DIRECTIONS FOR THIS TASK - From the entries below, return only the lines starting at the one that contains "This screenshot has width=1512, height=799." and ending at the one that contains "Given: Expand the Send email job dropdown", exactly as they stand.

THE DATA -

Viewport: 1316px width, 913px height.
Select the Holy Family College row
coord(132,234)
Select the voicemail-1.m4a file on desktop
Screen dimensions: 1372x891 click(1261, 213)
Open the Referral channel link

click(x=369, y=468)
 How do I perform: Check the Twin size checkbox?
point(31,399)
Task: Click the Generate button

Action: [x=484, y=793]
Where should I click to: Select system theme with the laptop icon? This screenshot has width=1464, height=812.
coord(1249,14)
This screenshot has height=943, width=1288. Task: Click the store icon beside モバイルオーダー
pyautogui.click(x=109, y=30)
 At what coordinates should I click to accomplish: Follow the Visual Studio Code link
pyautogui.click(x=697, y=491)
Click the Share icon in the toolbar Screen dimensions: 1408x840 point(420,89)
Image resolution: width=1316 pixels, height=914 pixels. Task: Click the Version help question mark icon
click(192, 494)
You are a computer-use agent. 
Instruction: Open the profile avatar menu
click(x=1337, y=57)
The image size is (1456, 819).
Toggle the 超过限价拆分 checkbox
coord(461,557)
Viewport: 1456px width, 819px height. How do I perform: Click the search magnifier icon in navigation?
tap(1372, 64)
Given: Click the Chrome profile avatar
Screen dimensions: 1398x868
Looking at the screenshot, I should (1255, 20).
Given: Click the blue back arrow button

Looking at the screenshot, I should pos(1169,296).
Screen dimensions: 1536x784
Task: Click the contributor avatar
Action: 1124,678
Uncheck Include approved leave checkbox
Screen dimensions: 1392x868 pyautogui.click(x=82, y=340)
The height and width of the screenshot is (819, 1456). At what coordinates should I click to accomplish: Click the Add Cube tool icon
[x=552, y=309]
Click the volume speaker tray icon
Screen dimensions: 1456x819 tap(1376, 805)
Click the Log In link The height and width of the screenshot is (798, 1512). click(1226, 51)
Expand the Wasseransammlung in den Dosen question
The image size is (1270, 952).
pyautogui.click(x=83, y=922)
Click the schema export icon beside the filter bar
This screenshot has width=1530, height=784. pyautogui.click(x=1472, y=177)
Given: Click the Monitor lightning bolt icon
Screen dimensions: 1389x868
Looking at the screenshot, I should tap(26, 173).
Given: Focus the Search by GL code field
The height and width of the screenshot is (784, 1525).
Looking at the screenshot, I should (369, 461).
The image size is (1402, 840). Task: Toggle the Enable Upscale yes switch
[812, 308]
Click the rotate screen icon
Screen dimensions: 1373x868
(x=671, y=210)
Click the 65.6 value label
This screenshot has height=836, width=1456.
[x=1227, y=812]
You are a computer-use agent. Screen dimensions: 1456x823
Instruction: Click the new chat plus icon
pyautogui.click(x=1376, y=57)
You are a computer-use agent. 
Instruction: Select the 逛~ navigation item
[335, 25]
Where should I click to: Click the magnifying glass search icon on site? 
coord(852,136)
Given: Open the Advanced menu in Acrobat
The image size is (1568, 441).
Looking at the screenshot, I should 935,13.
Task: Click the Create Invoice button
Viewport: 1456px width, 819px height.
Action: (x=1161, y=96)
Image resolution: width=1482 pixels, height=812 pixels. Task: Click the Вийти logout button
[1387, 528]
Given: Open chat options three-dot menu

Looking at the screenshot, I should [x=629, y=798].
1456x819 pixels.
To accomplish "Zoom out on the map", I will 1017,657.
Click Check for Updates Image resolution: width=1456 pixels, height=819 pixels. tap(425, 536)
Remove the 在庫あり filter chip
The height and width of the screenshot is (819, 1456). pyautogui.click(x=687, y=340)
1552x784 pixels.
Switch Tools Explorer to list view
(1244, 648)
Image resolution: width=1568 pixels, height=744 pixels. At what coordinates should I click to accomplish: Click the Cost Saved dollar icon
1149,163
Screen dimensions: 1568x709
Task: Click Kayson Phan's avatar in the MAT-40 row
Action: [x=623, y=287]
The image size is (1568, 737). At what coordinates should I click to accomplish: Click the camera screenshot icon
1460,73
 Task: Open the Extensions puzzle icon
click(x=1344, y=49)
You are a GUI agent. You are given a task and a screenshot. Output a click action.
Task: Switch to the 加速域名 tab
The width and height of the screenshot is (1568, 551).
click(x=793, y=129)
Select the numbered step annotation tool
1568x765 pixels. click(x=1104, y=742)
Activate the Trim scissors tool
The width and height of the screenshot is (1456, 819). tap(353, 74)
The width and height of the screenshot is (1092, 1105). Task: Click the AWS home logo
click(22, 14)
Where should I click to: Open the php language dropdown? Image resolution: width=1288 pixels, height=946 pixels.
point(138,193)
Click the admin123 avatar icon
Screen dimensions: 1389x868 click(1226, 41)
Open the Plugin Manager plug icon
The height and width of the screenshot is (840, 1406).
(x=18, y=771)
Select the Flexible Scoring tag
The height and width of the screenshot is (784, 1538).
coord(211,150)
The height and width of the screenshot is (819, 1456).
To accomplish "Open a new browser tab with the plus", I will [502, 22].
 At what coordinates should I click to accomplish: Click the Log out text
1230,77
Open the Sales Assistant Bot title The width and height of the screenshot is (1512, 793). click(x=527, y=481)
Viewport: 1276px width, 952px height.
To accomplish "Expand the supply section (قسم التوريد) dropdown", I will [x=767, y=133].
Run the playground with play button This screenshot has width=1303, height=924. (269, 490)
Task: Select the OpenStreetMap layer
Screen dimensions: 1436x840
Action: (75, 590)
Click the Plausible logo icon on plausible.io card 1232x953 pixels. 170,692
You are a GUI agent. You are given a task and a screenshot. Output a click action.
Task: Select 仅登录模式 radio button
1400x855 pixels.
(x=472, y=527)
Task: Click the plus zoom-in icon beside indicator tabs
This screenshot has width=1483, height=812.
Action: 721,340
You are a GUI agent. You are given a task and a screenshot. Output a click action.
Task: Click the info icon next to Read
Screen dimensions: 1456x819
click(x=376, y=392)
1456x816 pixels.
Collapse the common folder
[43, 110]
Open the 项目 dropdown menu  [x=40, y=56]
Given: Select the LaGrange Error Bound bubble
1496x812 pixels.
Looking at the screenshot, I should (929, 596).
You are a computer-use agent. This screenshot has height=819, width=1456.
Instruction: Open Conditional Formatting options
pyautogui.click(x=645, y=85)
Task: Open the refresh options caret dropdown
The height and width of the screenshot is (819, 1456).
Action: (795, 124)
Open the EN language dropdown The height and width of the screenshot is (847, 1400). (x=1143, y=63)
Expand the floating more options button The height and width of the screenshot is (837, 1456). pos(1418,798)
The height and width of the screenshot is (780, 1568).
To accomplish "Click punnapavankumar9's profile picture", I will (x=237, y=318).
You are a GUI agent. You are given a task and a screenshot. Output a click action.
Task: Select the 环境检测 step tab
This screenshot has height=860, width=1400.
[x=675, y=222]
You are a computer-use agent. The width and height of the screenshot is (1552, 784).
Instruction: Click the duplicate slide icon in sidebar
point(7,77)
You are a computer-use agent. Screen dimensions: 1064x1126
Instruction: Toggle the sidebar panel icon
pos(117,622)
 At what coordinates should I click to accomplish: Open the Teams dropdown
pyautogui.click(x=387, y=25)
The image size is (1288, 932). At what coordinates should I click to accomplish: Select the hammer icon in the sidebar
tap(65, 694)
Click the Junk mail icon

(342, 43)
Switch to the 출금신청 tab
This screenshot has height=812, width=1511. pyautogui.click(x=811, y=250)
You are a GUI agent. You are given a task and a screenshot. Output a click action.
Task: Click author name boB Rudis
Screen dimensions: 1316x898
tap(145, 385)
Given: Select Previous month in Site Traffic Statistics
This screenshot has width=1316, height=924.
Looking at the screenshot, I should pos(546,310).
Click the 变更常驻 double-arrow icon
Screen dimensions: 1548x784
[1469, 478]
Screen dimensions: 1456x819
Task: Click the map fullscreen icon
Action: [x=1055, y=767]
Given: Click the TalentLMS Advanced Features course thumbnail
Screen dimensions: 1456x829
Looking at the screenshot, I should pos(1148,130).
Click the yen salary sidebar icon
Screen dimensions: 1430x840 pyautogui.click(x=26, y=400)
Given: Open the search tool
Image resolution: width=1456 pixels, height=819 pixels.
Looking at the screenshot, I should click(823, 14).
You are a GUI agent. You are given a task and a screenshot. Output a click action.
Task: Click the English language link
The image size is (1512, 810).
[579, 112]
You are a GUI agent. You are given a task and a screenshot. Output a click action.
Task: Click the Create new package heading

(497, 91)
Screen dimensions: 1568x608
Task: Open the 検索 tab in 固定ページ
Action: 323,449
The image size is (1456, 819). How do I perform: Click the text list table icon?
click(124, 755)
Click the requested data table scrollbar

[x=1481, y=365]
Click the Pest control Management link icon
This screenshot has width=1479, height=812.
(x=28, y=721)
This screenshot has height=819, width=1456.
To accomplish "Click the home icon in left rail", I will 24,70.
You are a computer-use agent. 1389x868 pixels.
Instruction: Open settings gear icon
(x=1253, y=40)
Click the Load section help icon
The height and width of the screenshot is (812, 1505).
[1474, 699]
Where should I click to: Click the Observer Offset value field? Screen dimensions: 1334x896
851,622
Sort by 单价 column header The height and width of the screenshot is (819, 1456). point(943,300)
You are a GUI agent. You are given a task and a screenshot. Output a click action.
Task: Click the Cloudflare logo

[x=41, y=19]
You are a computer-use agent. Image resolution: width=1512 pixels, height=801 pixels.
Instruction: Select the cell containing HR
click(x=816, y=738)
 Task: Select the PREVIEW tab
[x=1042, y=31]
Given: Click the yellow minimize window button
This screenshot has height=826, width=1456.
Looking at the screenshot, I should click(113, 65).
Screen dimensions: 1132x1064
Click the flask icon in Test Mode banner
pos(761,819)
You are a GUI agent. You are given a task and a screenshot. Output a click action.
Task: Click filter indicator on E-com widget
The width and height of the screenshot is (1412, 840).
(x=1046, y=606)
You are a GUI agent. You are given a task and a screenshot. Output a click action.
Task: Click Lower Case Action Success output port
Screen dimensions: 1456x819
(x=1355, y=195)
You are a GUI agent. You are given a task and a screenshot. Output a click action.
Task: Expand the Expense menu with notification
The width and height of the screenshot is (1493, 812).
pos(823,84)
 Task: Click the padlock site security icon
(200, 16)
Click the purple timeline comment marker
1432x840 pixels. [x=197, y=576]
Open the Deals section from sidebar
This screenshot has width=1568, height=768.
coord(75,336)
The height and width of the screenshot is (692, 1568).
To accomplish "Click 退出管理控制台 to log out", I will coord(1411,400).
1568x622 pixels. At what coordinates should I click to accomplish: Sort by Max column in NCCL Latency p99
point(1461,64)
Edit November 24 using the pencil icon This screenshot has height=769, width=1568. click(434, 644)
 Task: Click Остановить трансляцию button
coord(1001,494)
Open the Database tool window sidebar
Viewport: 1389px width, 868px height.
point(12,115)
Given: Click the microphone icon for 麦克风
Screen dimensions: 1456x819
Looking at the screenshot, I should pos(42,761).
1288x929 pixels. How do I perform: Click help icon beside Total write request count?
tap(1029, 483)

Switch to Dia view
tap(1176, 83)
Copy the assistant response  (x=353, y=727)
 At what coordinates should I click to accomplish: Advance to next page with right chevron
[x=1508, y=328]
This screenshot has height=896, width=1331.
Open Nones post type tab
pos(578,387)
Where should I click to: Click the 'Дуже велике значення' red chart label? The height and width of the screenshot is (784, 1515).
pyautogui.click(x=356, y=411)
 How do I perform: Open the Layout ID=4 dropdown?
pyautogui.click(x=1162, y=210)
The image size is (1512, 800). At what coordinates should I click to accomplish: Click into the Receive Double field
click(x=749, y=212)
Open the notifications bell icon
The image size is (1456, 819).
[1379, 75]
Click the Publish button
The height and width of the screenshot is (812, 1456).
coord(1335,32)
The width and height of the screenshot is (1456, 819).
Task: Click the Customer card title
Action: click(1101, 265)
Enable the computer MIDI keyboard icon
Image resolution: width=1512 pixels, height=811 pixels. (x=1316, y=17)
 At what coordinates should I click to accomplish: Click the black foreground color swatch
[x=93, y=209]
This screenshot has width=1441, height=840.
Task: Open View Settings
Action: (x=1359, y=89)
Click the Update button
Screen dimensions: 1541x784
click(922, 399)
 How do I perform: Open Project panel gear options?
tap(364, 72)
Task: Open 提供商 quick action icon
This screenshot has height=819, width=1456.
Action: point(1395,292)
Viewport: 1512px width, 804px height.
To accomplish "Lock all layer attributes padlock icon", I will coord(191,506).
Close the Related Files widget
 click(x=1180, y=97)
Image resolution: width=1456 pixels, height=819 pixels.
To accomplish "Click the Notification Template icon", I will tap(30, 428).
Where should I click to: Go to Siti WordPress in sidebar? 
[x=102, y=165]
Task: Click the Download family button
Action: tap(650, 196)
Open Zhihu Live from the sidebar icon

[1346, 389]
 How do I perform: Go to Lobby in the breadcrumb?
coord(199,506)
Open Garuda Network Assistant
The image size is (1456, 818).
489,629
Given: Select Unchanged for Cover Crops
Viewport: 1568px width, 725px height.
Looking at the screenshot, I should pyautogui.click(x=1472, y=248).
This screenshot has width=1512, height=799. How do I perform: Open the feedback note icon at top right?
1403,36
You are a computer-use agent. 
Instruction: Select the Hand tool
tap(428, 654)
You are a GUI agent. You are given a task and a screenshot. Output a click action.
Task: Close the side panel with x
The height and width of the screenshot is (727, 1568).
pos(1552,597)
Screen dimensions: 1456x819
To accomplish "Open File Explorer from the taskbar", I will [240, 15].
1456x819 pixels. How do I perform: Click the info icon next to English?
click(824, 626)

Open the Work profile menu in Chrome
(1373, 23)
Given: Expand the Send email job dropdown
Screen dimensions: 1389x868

REPLY TO THE EXERCISE -
This screenshot has width=1512, height=799. How do I perform: Open the feedback note icon at top right?
1403,36
You are a computer-use agent. 
Instruction: Select the Hand tool
tap(428, 654)
You are a GUI agent. You are given a task and a screenshot. Output a click action.
Task: Close the side panel with x
The height and width of the screenshot is (727, 1568).
pos(1552,597)
Screen dimensions: 1456x819
To accomplish "Open File Explorer from the taskbar", I will [240, 15].
1456x819 pixels. How do I perform: Click the info icon next to English?
click(824, 626)

Open the Work profile menu in Chrome
(1373, 23)
Given: Expand the Send email job dropdown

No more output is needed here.